December’s unemployment rate dropped even lower, to 6.7 percent, but with only 74,000 jobs added.
Economists often talk about how one month’s data cannot be judged in a vacuum. Month-to-month revisions change the headline numbers, and, as we see this month and saw after the government shutdown, the two different surveys that produce the unemployment rate and the payroll numbers sometimes tell very different stories. To take a longer view of this month’s data and illuminate trends throughout the year, we asked several of the economists and labor-market-watchers with whom we’ve spoken about unemployment on the broadcast in 2013 to weigh in on the final report of the year.
First, we hear from Brandeis’ Lisa Lynch, a NewsHour regular and former Labor Department economist, who appears on Friday’s show and who last spoke with us about August’s report. Back then, unemployment was pegged at 7.3 percent — later revised to 7.2.

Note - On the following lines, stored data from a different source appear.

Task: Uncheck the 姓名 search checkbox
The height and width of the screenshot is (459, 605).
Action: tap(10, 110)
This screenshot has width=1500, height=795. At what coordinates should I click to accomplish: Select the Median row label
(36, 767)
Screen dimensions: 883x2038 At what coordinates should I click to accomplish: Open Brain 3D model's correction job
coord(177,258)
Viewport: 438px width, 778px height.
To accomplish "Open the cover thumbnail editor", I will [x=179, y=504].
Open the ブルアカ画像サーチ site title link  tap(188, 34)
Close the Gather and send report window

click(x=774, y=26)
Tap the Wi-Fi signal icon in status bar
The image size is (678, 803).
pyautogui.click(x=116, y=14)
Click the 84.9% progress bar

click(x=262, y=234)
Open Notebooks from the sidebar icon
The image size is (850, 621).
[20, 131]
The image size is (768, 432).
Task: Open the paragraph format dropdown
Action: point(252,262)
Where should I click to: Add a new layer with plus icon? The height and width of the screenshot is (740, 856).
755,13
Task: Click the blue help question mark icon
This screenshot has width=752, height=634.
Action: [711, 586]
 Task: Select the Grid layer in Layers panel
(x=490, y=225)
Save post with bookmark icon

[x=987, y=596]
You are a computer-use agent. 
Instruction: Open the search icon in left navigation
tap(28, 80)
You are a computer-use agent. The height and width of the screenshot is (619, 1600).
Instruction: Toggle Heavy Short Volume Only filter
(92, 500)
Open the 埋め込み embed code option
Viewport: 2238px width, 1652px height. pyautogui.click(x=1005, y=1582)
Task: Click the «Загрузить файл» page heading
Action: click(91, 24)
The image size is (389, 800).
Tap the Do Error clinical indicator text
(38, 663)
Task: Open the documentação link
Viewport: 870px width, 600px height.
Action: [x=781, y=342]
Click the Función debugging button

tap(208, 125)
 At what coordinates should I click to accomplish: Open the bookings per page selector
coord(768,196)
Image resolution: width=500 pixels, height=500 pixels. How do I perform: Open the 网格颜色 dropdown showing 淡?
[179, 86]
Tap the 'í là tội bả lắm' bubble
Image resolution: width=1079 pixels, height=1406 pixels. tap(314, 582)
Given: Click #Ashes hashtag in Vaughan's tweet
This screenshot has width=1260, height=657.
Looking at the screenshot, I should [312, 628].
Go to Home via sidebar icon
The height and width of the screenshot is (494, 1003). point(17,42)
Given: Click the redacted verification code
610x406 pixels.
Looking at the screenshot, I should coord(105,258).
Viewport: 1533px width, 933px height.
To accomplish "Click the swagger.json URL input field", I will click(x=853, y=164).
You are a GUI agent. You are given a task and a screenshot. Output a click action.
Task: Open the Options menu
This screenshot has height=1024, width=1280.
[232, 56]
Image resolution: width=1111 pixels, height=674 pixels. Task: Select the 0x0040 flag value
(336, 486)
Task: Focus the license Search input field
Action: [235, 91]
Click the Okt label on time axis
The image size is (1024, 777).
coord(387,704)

Lisa Lynch: In today’s employment report from the Bureau of Labor Statistics, one might mistakenly draw the conclusion that 2013 was finally the year of marked improvement with respect to unemployment. The December unemployment rate fell to 6.7 percent, down from 7.9 percent a year earlier. In December 2013, there were a total of 10.4 million unemployed workers, 1.9 million less than a year ago.
Disappointingly, not all of this decrease in the unemployment rate came about because of people moving into employment. A large part of the decrease was driven by people dropping out of the labor market completely. Over the past year, the labor force participation rate (the number of people employed plus unemployed, as a percentage of the population 16 years of age and older) fell from 63.6 percent to 62.8 percent. If the labor force participation rate had not fallen at all over the past year, we would have had 2 million more people in the labor force today.
Some of that decrease in labor force participation may include more young people delaying entry into the labor market and staying on in school. Some of the decrease reflects the fact that with an aging population, a greater share of the working-age population is over the age of 65 and is retiring.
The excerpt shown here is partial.